Contribution of limbic norepinephrine to cannabinoid-induced aversion

The cannabinoid system has risen to the forefront in the development of novel treatments for a number of pathophysiological processes. However, significant side effects have been observed in clinical trials raising concerns regarding the potential clinical utility of cannabinoid-based agents. Understanding the neural circuits and neurochemical substrates impacted by cannabinoids will provide a better means of gaging their actions within the central nervous system that may contribute to the expression of unwanted side effects.

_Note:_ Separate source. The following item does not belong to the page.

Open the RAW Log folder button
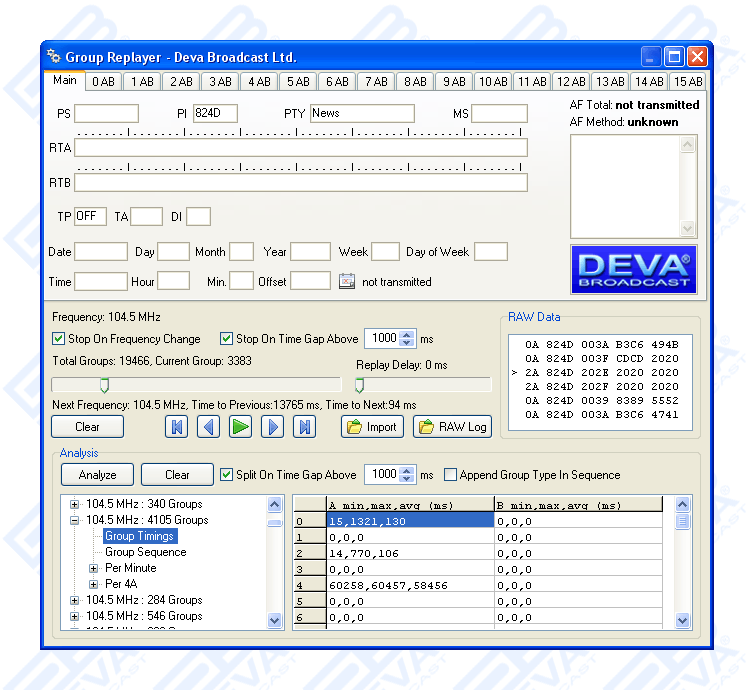754x690 pixels. pyautogui.click(x=453, y=427)
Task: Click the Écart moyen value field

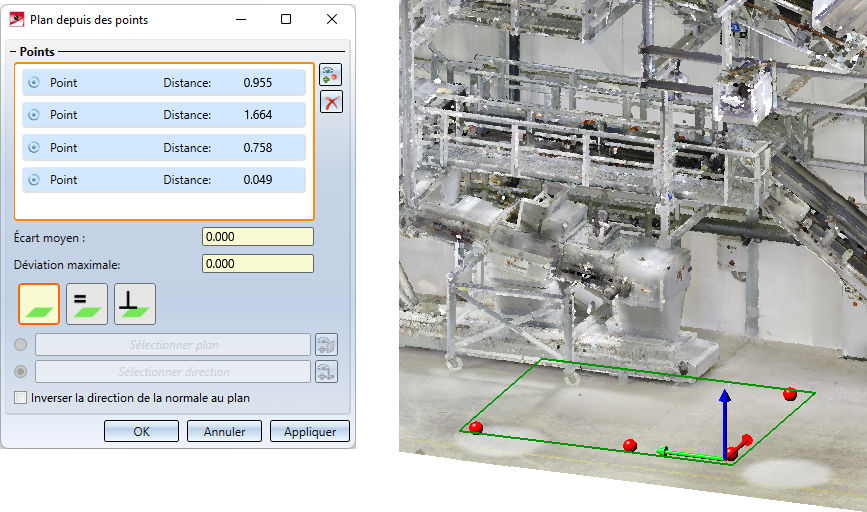Action: click(x=257, y=237)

In the present study, we investigated whether norepinephrine (NE) in the limbic forebrain is a critical determinant of cannabinoid receptor agonist-induced aversion and anxiety in rats. An immunotoxin lesion approach was combined with behavioral analysis using a place conditioning paradigm and the elevated zero maze. Our results show that the non-selective CB1/CB2 receptor agonist, WIN 55,212-2, produced a significant place aversion in rats. Further, NE in the nucleus accumbens was critical for WIN 55,212-2-induced aversion but did not affect anxiety-like behaviors. Depletion of NE from the bed nucleus of the stria terminalis was ineffective in altering WIN 55,212-2-induced aversion and anxiety. These results indicate that limbic, specifically accumbal, NE is required for cannabinoid-induced aversion but is not essential to cannabinoid-induced anxiety.